Alibaba has released Wan2.2, the latest version of its open-source video generation model. The smallest version can generate 720P videos on a single RTX 4090 GPU.
The company says Wan2.2 brings significant improvements in generation quality and model capabilities compared to Wan2.1. The model is available under the Apache 2.0 license and comes in three main versions: T2V-A14B for text-to-video, I2V-A14B for image-to-video, and TI2V-5B for combined text-and-image-to-video generation.
The A14B models generate 5-second videos at 720P and 16fps. For the TI2V-5B model, Alibaba specifies a special 720P resolution of 1280×704 or 704×1280 pixels.
MoE architecture boosts efficiency
The biggest change in Wan2.2 is the introduction of a Mixture-of-Experts (MoE) architecture in its video diffusion models. The A14B models use a two-expert design, totaling 27 billion parameters, but with only 14 billion active parameters per inference step.
The first expert focuses on the early denoising stages, where noise is high, and the overall layout is established. The second expert handles later stages to refine video details.
Alibaba says it has also significantly expanded the training dataset for Wan2.2, using 65.6 percent more images and 83.2 percent more videos than Wan2.1.

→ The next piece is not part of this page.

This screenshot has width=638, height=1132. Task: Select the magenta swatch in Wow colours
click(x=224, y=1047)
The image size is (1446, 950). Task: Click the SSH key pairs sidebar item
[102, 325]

Compact 5B model for consumer hardware
Alongside the 27B MoE models, Alibaba has developed a more compact 5B model called TI2V-5B. This version can generate 5-second 720P videos in under 9 minutes on a single consumer GPU like the RTX 4090, making it the fastest model to reach this quality on that hardware.

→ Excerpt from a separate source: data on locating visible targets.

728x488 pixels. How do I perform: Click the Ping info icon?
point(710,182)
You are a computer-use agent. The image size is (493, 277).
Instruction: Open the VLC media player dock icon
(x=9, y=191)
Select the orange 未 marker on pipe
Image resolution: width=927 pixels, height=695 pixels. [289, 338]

TI2V-5B supports both text-to-video and image-to-video generation in a unified framework, producing 720P videos at 24fps. For the larger A14B models, Alibaba recommends at least 80GB of VRAM for single-GPU inference.
Integration and availability
The models are available through Hugging Face and ModelScope. Wan2.2 is already integrated with ComfyUI and Diffusers.
A Hugging Face Space is available for direct use of the TI2V-5B model.